What you need to do
Counting only lines of the listing below that hold the word "Standard", give the total and nothing else.
**** Input records
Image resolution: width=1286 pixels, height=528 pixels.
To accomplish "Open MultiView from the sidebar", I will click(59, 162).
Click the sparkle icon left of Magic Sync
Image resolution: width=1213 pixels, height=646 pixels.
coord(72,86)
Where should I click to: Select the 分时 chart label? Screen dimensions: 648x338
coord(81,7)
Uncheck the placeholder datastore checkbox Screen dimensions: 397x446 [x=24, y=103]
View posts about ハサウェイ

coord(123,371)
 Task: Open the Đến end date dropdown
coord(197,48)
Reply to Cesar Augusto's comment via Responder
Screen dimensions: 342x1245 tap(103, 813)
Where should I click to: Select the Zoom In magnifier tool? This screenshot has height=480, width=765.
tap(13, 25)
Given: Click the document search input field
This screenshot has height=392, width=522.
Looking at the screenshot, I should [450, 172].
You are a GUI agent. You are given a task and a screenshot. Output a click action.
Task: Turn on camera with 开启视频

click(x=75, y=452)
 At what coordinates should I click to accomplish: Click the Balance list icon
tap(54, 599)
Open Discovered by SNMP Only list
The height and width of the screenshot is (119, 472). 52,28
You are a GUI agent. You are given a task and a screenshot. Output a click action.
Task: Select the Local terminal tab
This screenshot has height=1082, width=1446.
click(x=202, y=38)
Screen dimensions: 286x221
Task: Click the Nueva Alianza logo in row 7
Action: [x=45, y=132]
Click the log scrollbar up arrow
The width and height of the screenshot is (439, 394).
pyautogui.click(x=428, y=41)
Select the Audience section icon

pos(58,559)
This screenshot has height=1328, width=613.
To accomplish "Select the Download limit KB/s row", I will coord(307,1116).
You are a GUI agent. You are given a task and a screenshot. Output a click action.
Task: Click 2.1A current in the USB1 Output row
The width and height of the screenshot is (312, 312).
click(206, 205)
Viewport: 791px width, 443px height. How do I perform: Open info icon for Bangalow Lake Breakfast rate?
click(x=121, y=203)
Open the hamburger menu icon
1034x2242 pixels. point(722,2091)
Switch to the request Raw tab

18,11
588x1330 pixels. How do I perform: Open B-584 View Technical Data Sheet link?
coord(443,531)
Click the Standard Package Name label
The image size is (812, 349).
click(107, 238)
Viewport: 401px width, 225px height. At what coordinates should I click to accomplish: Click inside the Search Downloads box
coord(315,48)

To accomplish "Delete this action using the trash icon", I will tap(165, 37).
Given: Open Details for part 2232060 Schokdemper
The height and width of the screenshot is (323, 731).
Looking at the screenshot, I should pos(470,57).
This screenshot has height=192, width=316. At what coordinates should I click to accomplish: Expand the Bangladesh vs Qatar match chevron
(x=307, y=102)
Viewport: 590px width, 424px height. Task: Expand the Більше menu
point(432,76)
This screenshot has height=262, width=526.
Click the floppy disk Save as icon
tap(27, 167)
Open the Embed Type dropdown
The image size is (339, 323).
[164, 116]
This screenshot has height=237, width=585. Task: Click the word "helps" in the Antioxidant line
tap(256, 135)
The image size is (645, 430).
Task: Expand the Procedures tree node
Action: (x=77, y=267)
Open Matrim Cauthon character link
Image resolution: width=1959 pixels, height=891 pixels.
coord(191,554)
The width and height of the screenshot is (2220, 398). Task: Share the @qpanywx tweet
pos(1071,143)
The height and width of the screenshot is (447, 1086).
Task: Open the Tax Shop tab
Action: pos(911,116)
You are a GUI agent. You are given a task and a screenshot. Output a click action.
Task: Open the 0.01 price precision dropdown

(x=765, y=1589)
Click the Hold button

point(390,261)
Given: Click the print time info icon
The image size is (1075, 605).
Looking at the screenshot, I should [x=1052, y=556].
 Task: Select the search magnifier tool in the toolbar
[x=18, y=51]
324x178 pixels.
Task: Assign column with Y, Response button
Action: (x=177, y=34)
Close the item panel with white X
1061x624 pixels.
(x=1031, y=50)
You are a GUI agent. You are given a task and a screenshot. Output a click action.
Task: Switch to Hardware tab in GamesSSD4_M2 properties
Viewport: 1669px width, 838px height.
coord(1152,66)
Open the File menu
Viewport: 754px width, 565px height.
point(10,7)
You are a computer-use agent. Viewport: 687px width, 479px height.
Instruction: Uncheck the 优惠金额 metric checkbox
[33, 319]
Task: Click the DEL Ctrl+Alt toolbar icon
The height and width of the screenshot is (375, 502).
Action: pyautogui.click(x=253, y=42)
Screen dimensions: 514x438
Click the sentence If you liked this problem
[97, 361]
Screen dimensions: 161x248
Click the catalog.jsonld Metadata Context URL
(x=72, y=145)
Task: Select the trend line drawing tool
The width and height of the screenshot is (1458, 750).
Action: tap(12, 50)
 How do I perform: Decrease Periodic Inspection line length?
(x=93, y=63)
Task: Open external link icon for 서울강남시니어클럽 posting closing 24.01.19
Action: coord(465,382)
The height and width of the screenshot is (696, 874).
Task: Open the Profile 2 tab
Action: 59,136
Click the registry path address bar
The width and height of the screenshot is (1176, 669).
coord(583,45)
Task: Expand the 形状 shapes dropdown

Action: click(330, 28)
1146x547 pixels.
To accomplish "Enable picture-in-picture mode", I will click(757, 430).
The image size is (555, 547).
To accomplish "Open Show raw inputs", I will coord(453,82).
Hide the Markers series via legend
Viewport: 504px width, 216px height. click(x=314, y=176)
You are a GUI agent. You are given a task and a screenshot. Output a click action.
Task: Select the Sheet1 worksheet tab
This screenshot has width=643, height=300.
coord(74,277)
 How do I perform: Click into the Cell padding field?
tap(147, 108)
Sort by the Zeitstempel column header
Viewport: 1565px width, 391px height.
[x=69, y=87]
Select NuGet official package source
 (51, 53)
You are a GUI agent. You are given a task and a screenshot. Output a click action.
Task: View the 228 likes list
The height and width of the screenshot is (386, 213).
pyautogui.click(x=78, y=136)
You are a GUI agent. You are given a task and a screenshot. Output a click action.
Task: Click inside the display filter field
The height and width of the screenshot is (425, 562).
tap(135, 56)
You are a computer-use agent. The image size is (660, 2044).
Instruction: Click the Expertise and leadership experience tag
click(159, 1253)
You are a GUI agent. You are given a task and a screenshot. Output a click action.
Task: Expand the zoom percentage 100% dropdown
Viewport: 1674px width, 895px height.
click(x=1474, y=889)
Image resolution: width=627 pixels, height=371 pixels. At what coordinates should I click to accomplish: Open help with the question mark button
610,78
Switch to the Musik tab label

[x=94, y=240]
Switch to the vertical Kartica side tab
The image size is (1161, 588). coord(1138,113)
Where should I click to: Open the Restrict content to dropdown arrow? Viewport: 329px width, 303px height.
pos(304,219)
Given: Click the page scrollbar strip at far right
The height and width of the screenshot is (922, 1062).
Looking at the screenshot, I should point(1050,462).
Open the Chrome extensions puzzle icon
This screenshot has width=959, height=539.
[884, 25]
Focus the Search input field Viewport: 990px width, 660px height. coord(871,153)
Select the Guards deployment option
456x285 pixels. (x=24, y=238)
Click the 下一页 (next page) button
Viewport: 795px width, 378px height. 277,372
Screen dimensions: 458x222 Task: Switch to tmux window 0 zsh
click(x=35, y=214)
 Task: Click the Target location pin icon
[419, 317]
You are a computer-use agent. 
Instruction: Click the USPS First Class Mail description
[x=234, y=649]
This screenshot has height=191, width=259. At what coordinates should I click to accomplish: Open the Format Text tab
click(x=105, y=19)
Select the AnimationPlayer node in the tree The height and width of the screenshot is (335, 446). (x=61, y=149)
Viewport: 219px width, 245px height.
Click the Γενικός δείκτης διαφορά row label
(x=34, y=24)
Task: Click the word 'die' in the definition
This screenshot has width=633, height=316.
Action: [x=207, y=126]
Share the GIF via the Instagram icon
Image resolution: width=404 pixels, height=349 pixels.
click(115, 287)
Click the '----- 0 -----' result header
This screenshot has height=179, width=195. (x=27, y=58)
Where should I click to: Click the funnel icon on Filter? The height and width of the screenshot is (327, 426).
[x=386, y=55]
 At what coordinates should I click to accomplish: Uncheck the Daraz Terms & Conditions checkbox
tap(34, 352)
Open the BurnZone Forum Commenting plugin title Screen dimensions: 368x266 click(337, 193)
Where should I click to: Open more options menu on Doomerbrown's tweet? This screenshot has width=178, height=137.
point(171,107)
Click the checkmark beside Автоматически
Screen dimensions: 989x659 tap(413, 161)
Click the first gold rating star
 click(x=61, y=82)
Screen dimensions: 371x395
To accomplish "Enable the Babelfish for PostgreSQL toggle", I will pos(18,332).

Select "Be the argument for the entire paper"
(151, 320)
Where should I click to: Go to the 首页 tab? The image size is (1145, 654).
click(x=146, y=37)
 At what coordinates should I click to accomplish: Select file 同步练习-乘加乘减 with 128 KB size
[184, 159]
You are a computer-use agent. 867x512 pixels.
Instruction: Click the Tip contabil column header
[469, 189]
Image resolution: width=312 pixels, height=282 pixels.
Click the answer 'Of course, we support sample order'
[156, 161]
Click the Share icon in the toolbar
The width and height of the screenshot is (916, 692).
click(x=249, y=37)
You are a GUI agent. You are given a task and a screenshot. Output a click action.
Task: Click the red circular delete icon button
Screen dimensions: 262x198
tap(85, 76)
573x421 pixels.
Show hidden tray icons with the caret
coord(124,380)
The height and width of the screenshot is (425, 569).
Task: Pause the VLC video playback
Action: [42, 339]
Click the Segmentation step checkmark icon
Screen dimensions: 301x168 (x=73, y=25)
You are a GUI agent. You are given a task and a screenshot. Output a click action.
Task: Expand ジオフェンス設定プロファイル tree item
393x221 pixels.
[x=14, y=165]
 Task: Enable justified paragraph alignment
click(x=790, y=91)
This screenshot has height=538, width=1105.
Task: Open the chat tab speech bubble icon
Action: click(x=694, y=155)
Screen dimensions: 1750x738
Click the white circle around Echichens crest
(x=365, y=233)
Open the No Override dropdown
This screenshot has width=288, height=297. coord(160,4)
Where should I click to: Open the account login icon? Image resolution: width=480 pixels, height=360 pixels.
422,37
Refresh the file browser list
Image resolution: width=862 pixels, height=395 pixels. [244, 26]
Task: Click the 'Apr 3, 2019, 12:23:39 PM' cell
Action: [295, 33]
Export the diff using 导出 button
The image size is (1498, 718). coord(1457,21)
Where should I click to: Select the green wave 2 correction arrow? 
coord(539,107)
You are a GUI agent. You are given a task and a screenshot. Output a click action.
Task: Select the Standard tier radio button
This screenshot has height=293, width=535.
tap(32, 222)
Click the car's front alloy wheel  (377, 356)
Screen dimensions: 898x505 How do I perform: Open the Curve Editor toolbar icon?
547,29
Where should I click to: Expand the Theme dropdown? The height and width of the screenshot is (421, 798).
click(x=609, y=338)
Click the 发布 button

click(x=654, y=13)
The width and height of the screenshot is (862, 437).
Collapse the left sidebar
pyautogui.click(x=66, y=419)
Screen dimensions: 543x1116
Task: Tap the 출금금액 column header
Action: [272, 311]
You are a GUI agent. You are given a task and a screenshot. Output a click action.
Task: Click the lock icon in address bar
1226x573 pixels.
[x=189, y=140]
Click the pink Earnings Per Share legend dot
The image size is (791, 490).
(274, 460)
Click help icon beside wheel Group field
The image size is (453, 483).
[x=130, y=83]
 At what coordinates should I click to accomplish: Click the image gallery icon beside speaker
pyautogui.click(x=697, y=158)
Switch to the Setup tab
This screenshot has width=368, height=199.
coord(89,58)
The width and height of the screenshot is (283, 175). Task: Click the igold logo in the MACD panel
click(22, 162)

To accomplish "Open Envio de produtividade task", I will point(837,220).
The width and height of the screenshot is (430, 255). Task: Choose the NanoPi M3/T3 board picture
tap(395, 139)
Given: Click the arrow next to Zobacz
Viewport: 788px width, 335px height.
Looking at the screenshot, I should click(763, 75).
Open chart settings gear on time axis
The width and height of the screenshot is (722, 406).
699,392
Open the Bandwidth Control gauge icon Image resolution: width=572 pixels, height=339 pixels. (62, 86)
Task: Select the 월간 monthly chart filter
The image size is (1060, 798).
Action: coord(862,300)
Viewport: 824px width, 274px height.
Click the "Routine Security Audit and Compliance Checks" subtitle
********
Answer space
2